Pertence ao Código de Processo Civil (Lei n.º 41/2013, de 26 de Junho)
Este artigo estabelece o princípio fundamental da audiência contraditória, que garante que nenhuma prova pode ser usada contra uma parte sem que essa parte tenha tido oportunidade de conhecer e questionar essa mesma prova. É um direito essencial de defesa em processo. O artigo distingue dois tipos de provas: as que se vão produzir durante o processo (provas constituendas), onde a parte tem direito de estar presente e participar nos atos de recolha; e as provas já existentes (pré-constituídas), como documentos antigos, onde a parte pode contestar se devem ser aceites e qual o seu peso na decisão. A regra é clara: não há processo justo se uma das partes fica impedida de se defender contra as provas apresentadas. Só em casos excecionais permitidos por lei pode isto não ser aplicado.
A parte requerida tem direito de estar presente quando as testemunhas da parte requerente são ouvidas em tribunal. Pode fazer perguntas e contestar o que dizem.
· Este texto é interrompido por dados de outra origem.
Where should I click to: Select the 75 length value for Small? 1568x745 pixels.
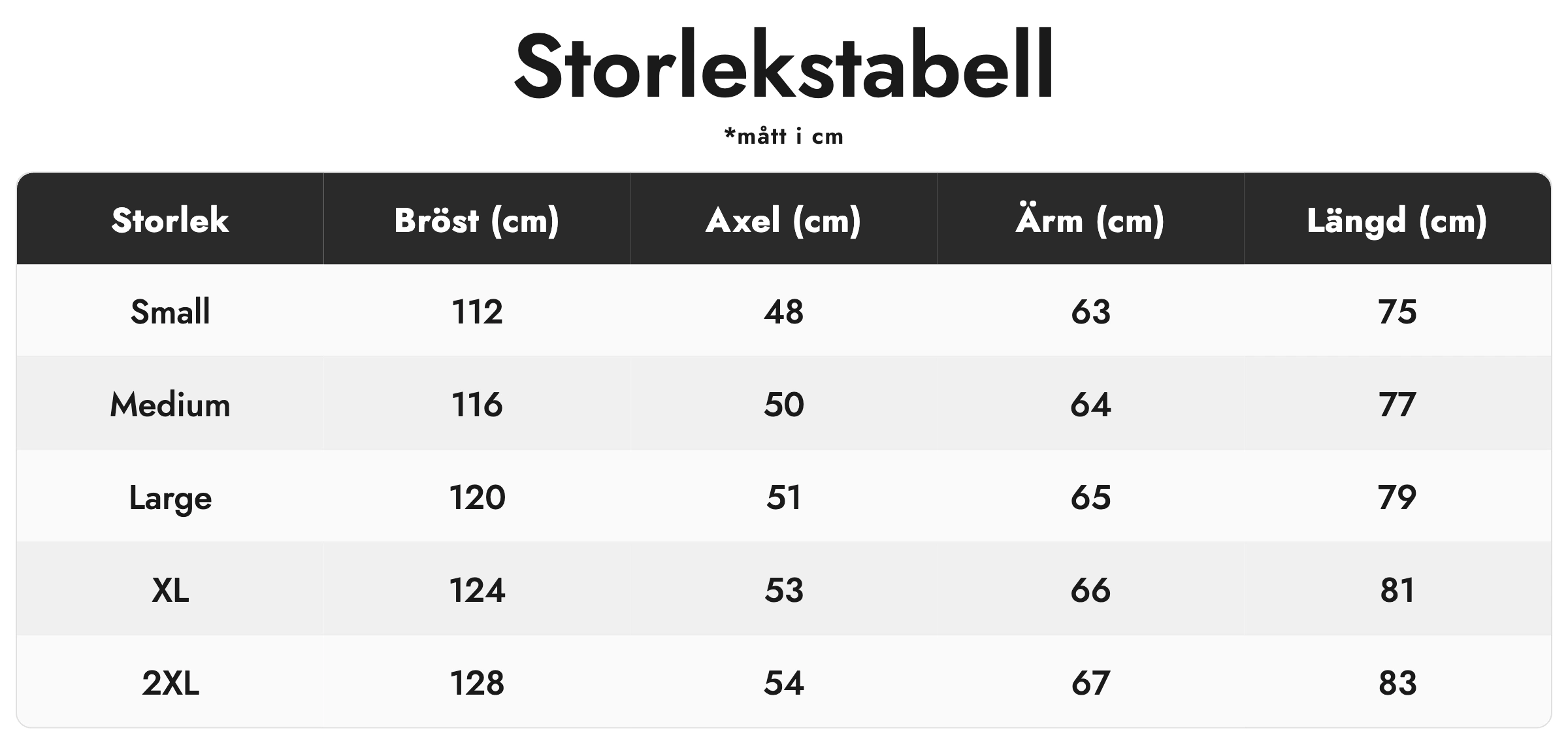[x=1397, y=312]
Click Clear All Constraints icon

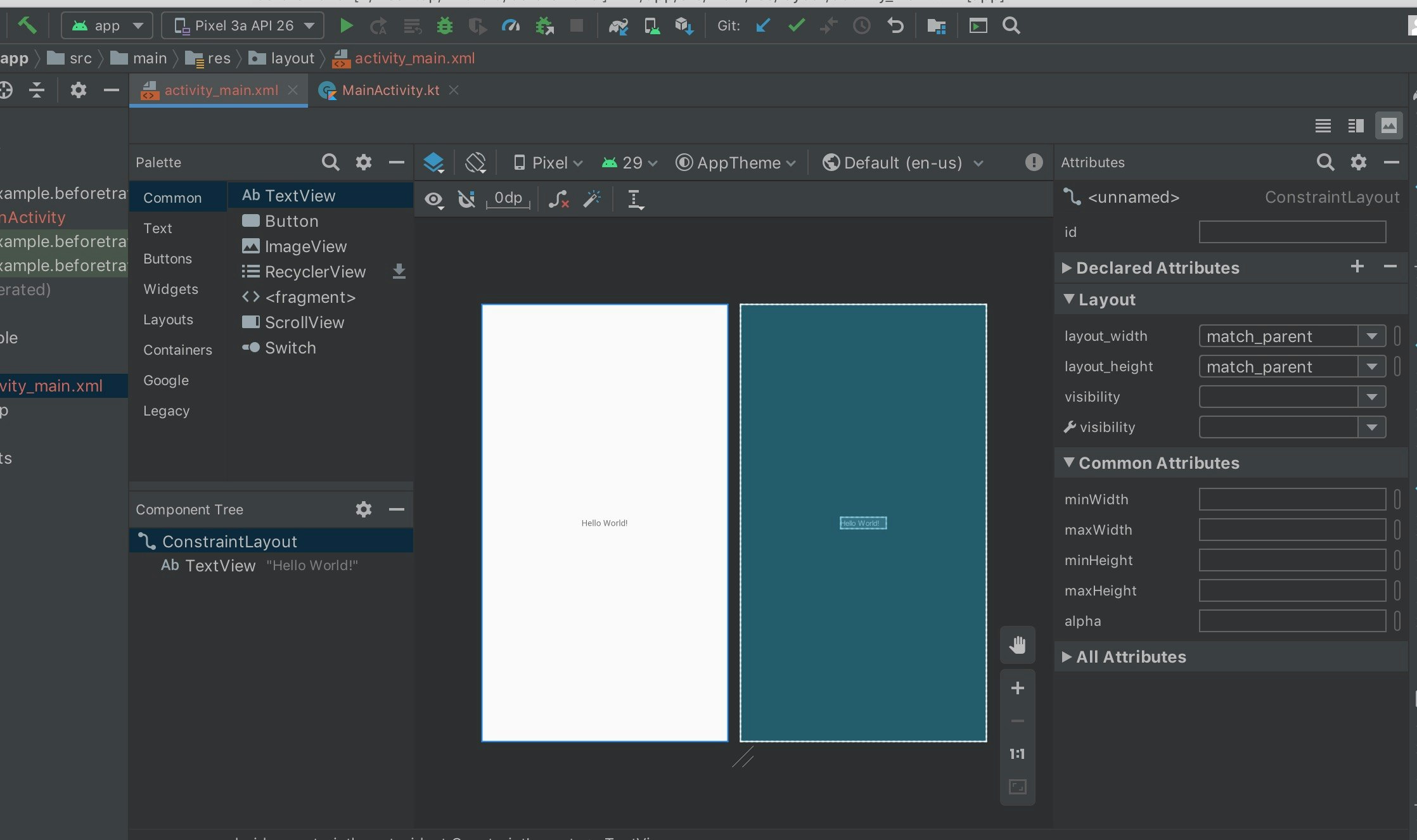(x=558, y=200)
O juiz não pode ouvir testemunhas em privado, sem a outra parte saber, pois violaria este princípio.
Quando uma empresa apresenta um contrato ou e-mail antigo como prova, a outra parte pode questionar se o documento é verdadeiro, se foi adulterado ou qual o seu verdadeiro significado. Não pode ser simplesmente aceite sem discussão contraditória.
Quando um perito é nomeado para examinar lesões, a parte contrária tem direito de estar presente na perícia ou, pelo menos, conhecer o relatório antes de ser usado e apresentar a sua própria opinião médica para contrapor.